China jails Uighur journalist for 15 years

A Chinese court in the restive western region of Xinjiang has given a Uighur journalist and website manager 15 years in jail for endangering state security by speaking to foreign journalists, his employer said on Friday. Uighurbiz.net, where Gheyret Niyaz worked as an administrator, posted a notice saying he had been sentenced at a hearing on Friday, quoting his wife who was in the court.

"Gheyret Niyaz admitted in court that he accepted interviews from foreign media, but insisted that he had no malicious intentions and was only doing what a citizen, or reporter, should do," his wife Reshalaiti was quoted as saying.

Niyaz has a right to appeal under Chinese law, the statement added, without saying whether he would exercise that right. The Xinjiang government declined comment when contacted by telephone from Beijing. Gheyret Niyaz was one of a number of Uighur journalists, webmasters and bloggers detained after ethnic unrest in energy-rich Xinjiang in July 2009, according to the Uyghur American Association.

The sentence is unusually long for someone who has a low international profile and apparently did not face charges of separatism or violent extremism. China says it faces a threat from radical groups fighting for Xinjiang independence.

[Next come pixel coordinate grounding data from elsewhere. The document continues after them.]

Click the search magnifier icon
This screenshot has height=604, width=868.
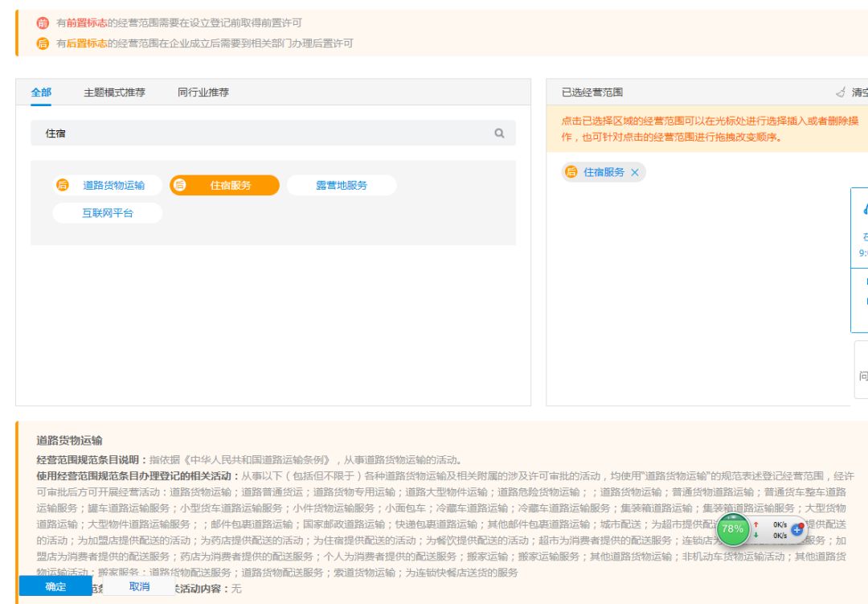pyautogui.click(x=499, y=134)
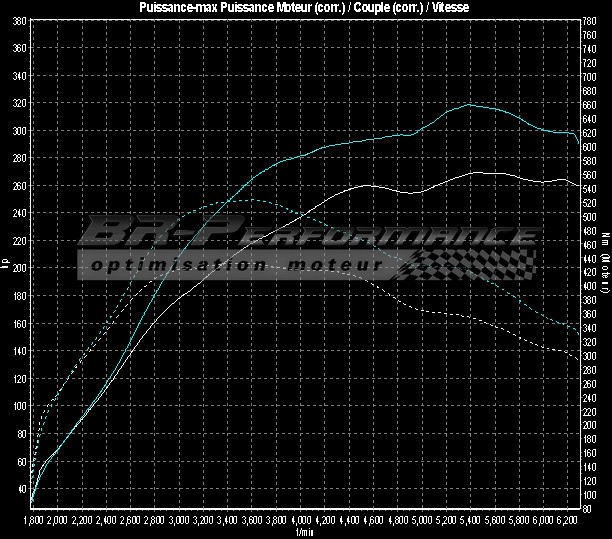The image size is (612, 539).
Task: Click the 380 value on left axis
Action: coord(17,20)
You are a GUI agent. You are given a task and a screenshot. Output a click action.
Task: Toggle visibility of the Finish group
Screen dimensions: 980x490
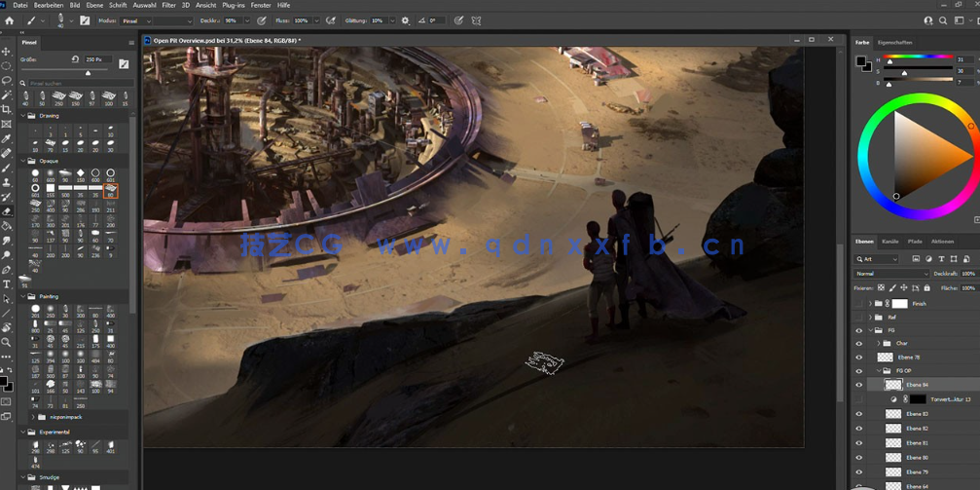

"Fifteen years imprisonment is an outrageous punishment for journalism that highlighted the longstanding grievances of the Uighur people," said Catherine Baber, Amnesty International's Deputy Director for the Asia-Pacific Programme. "Adding to this outrage is the fact that Niyaz, in his words as an 'ordinary person of conscience', had urged the authorities to take emergency measures to prevent ethnic violence."